Comedian and right-wing satirist Stephen Colbert announced Thursday night during a taping of his television show The Colbert Report that he's exploring a presidential run in South Carolina and has transferred control of his super PAC to comedian Jon Stewart, host of the Daily Show with Jon Stewart, according to the New York Times.
But his bid may be short-lived.
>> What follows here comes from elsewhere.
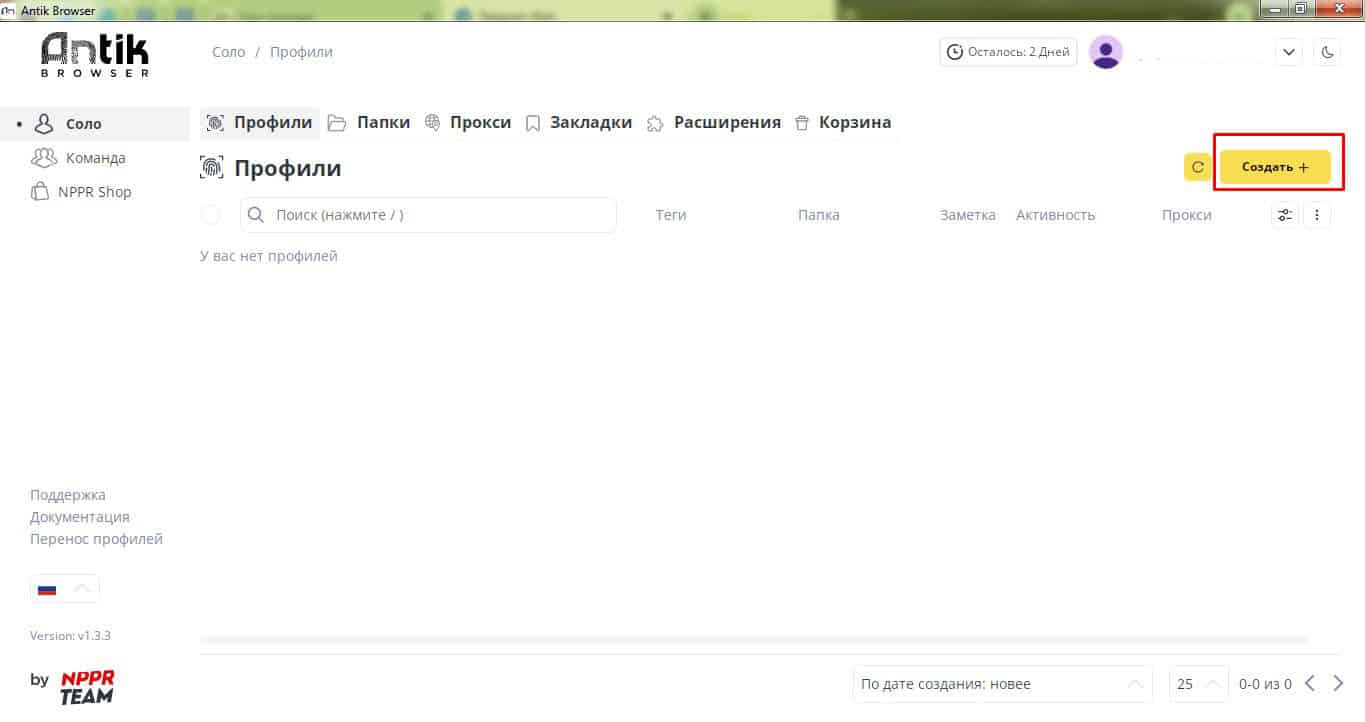Open the sort by creation date dropdown

1001,684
Colbert missed the filing deadline for South Carolina, and write-in votes are prohibited in political party primaries or for president and vice president, according to state election laws.
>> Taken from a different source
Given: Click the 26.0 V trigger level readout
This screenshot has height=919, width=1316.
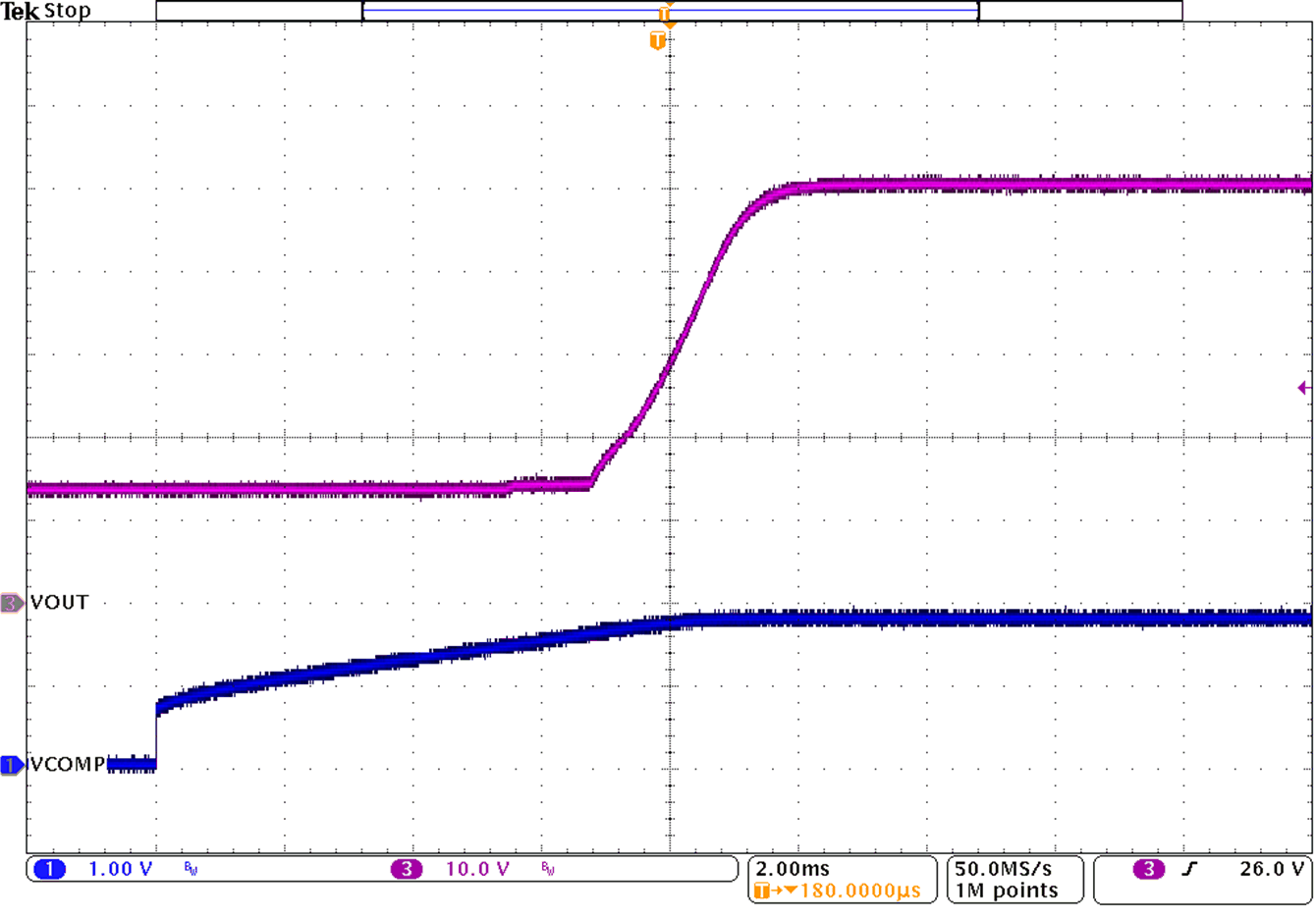Looking at the screenshot, I should 1271,869.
With the primary just over a week away, state Election Commission spokesman Chris Whitmire told CNN, there "won't even be a way for someone to do that because it's not allowed under the law."
Colbert said he began pondering the idea after a poll showed him running ahead of Jon Huntsman in Colbert's home state of South Carolina. (Huntsman, it must be said, back in October invited Colbert -- in Mandarin -- to join his presidential ticket.)
The Public Policy Polling survey had Huntsman at 4 percent and Colbert at 5 percent. It also found, though, that Colbert's favorability rating in the state was just 17 percent -- 41 percent had an unfavorable view and the rest weren't sure.
His Comedy Central audience, however, harbors no such doubts.
“Nation, what do you think? Should I run for president in South Carolina?” Colbert asked on Wednesday to sustained cheers. “But that's a really big decision. First, I need to pray on it.”
Pausing momentarily, he said: “OK, God's good with it. But obviously, I still have to go home, sit down, and talk it over with my money.”
This wouldn't be Colbert's first stab at the White House. He announced in October 2007 that he would run as a Democrat and a Republican -- "so I can lose twice" -- in the Palmetto State primary. A Facebook group encouraging the effort quickly drew more than 670,000 supporters.
More recently, of course, Colbert launched his super PAC, "Americans for a Better Tomorrow, Tomorrow." In a poke at over-the-top campaign ads, the PAC asked participants in last August's Iowa straw poll to write in "Rick Parry" -- "with an A, for America."